Record set:

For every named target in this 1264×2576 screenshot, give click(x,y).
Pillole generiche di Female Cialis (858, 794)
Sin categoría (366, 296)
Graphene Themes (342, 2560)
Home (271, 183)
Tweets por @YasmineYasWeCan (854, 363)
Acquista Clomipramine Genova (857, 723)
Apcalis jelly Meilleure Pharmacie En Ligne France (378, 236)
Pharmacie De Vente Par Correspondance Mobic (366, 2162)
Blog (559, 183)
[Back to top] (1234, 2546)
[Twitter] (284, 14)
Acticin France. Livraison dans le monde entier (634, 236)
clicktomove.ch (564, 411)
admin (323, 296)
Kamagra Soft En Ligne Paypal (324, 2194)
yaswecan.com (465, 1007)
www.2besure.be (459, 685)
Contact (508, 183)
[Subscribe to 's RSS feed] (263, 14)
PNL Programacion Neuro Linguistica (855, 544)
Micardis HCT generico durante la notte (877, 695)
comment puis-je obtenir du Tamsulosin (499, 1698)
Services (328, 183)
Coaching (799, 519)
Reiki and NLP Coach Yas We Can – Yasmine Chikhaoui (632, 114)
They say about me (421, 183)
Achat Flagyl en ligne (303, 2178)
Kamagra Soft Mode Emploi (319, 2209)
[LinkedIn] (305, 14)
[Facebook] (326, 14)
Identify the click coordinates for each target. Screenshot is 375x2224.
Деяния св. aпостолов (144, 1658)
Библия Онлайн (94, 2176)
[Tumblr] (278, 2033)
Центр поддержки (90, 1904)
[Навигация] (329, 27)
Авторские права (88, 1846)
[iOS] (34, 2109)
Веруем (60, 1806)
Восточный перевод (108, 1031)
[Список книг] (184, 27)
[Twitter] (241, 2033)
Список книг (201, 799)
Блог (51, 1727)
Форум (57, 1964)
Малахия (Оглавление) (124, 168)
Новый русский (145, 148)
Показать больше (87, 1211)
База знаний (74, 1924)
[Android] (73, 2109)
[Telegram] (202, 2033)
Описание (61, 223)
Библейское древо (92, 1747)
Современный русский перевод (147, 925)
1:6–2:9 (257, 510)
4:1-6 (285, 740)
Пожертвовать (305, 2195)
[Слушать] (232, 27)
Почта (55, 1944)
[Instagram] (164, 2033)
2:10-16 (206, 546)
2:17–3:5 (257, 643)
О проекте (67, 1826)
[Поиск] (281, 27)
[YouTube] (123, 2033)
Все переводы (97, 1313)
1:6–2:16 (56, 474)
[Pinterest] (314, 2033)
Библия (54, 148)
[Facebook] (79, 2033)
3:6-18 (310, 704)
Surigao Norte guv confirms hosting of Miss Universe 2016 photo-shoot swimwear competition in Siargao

Description of the task: Reply with one number, the count of lines in the data that contain "France".

Exercise response: 2